Wednesday, February 22, 2012

Ash Wednesday Confidential

Happy Ash Wednesday! Er. Well. You know what I mean. :)

I'm gearing up for our evening Ash Wednesday Mass, so my posting time is limited. I thought that rather than post some would-be profound meditation on our entry into this solemn season, I'd open up the comment box (though moderation will be spotty until after Mass) for people to share their thoughts about three Lenten questions. And because these questions might invite some to share more than they otherwise would, I'm lifting, for this post, the requirement to post using a name or nickname--feel free to post anonymously on this one if you choose.

So, here are the questions:

1. What do you see as one obstacle--not necessarily the biggest, but just any one--that is getting in the way of your relationship with Jesus Christ?

2. What bad habit (not necessarily something hugely sinful) do you most hope to conquer this Lent?

3. What part of Lent will help you grow closer to Christ and conquer that bad habit? What part of Lent, if any, tends to make things harder?

I obviously can't answer these anonymously, but I'll post my answers anyway:

1. The tendency to take Him for granted and to put certain things--prayer, etc.--on "autopilot" for too long. It's not that I'm not doing anything, but that I start doing those things by rote instead of with consciousness.

2. Selfishness, especially in my eating and sleeping habits when these impact my ability to do for others generously.

3. The opportunity to make voluntary sacrifices that I can "tailor" to addressing my personal issues is helpful. The temptation to feel guilty if I can't do all the wonderful things people recommend or which are available (extra Masses, Friday Stations, or even the private devotions people are enthusiastic about) is not so helpful. And fasting--can I just say that I still don't really "get" it? Maybe it's because my eating habits are too casual (see #2) but my experience the last few years has been that the Ash Wed. and Good Friday fasts make me more aware of, and stressed out by, food, eating, etc. than normal, and not because I'm famished or anything (I sometimes go on this amount of food or less just because I'm too busy to deal with eating). That can't be right, but...?

Okay. Your turn. Comments will be approved for the next hour or so, and then again later tonight.

2 comments:

Turmarion said...

1. The tendency to give up too easily; which could be defined in terms of a lack of hope (in the theological sense) or in terms of acedia, always a besetting sin for me.

2. Putting things off/letting them slide.

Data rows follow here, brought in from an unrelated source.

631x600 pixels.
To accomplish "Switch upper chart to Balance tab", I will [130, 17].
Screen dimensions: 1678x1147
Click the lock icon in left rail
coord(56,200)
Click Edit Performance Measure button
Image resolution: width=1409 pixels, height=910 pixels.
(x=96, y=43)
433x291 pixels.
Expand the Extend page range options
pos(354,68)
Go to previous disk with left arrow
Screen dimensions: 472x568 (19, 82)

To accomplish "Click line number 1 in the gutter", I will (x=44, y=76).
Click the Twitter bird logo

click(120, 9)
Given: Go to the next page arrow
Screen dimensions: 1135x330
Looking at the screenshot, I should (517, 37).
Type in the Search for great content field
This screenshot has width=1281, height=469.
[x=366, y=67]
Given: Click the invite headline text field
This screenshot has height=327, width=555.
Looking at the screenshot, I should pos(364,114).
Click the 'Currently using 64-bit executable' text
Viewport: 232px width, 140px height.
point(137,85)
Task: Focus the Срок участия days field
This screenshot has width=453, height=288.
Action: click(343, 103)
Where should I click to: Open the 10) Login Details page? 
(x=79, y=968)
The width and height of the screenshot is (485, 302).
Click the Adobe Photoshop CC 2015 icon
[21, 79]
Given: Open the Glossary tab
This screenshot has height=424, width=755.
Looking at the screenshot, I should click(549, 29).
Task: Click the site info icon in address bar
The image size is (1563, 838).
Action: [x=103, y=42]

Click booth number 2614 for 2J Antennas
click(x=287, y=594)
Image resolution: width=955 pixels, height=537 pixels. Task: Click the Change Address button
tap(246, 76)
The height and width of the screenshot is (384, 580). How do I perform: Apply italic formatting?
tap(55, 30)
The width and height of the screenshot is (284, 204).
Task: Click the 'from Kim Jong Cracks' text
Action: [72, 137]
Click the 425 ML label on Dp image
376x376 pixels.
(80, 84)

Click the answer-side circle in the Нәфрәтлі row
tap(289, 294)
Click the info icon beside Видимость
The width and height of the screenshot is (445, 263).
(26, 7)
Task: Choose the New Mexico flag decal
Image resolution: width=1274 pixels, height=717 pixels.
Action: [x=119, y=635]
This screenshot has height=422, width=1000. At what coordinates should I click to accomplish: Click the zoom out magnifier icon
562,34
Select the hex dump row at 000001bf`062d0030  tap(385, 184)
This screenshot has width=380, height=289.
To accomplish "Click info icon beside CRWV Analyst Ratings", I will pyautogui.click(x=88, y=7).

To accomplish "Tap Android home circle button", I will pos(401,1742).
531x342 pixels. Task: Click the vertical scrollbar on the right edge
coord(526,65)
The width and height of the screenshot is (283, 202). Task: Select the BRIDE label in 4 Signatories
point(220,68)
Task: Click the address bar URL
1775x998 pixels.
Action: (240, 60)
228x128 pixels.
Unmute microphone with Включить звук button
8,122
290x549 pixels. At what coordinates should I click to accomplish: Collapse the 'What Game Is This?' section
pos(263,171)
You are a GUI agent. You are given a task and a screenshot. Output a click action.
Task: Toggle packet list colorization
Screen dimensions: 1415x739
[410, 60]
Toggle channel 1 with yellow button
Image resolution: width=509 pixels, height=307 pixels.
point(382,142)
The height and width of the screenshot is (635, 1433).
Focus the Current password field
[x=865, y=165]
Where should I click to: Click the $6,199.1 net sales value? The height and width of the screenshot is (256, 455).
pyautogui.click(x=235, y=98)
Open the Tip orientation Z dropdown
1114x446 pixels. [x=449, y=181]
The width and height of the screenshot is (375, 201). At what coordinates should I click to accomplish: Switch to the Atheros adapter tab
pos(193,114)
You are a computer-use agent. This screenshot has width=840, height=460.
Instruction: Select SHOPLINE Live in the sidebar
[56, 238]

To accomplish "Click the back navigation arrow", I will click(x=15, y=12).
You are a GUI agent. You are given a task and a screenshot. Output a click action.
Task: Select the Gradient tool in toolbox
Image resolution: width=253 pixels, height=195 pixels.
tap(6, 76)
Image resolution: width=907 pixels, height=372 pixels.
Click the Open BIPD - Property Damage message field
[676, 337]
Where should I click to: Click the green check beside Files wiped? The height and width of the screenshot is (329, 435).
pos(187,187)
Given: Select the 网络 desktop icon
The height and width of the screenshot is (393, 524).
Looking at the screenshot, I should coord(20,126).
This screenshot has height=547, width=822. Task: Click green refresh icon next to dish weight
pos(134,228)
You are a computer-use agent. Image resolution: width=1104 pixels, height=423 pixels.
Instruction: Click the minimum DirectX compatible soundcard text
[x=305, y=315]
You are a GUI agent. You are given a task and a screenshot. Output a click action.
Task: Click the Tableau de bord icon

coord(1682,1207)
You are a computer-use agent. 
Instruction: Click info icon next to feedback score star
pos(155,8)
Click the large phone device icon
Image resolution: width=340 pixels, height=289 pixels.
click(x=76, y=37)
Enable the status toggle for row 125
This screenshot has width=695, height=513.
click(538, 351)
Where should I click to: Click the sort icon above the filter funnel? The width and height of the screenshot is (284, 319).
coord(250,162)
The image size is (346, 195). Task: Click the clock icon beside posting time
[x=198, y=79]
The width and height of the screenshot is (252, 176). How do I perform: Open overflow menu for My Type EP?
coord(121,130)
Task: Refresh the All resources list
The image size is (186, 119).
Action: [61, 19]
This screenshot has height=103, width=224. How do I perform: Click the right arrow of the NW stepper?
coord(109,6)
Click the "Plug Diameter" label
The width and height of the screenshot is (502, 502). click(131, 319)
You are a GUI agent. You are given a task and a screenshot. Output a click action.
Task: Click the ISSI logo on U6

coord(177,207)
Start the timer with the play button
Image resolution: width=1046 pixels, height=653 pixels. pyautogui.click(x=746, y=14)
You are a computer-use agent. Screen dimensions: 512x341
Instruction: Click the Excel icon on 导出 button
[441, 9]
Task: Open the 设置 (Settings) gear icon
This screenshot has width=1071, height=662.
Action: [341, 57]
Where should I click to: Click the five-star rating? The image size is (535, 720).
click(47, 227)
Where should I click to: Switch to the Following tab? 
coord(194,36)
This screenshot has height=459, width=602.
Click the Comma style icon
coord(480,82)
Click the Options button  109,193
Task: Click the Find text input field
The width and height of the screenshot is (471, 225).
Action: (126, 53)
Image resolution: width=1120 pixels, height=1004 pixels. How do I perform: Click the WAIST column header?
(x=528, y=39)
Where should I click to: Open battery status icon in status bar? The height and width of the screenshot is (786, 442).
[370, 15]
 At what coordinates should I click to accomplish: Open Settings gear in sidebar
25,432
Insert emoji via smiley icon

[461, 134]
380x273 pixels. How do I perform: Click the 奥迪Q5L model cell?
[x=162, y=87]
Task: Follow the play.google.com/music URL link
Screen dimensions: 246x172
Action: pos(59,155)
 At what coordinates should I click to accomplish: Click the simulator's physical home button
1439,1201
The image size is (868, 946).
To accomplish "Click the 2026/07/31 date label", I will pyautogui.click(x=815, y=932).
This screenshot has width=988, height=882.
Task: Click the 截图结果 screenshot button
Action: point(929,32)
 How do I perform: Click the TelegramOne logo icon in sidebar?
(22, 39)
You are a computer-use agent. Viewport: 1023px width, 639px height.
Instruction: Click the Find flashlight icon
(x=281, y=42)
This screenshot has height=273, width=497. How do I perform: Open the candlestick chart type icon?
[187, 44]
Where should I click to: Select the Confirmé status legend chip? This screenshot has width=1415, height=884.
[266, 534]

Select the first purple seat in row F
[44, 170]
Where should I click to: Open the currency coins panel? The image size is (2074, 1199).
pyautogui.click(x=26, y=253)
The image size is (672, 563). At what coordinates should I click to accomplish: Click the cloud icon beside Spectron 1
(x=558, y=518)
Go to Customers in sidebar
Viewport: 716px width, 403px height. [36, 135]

3. a) (You should have given sub-headings here, Erin!) Lent itself. By requiring us to give up things and do things, Lent provides the necessary boot to the behind that a slothful type such as I am needs. b) The flip side of a--that it's mandated can make it into an outward observance. There have been years when I've given up the same thing I did the previous year or decided to add the same devotions because I couldn't think of anything else. Instead of using Lent for introspection and growth, I just coasted.

We posters here don't always agree with Erin or with each other, but I offer my prayers to all during Lent, and humbly request the same. May it be a season of growth and goodness for us all.

JMB said...

My obstacle is my snobbishness about the liturgy, the congregation, the priests, the homily, the music. Basically, it's my inner mean teen coming out during Mass.

I'm trying to tame my physical desires, so I will be fasting during lunch every day - I will eat half of what I normally eat, no sweets afterwards. I find this to be more difficult than going to daily Mass every day and adding some rosary time on Fridays.

Believe it or not, the physical aspect of Lent has been very fruitful for me in the past years. I've been able to give up smoking for good, and it all started with abstaining during Lent. I'm also pushing myself harder with accepting physical discomfort in my life by making a commitment to exercise every week. This has helped tremendously in accepting my body as not just something that embodies my soul but as something real and physical and strong.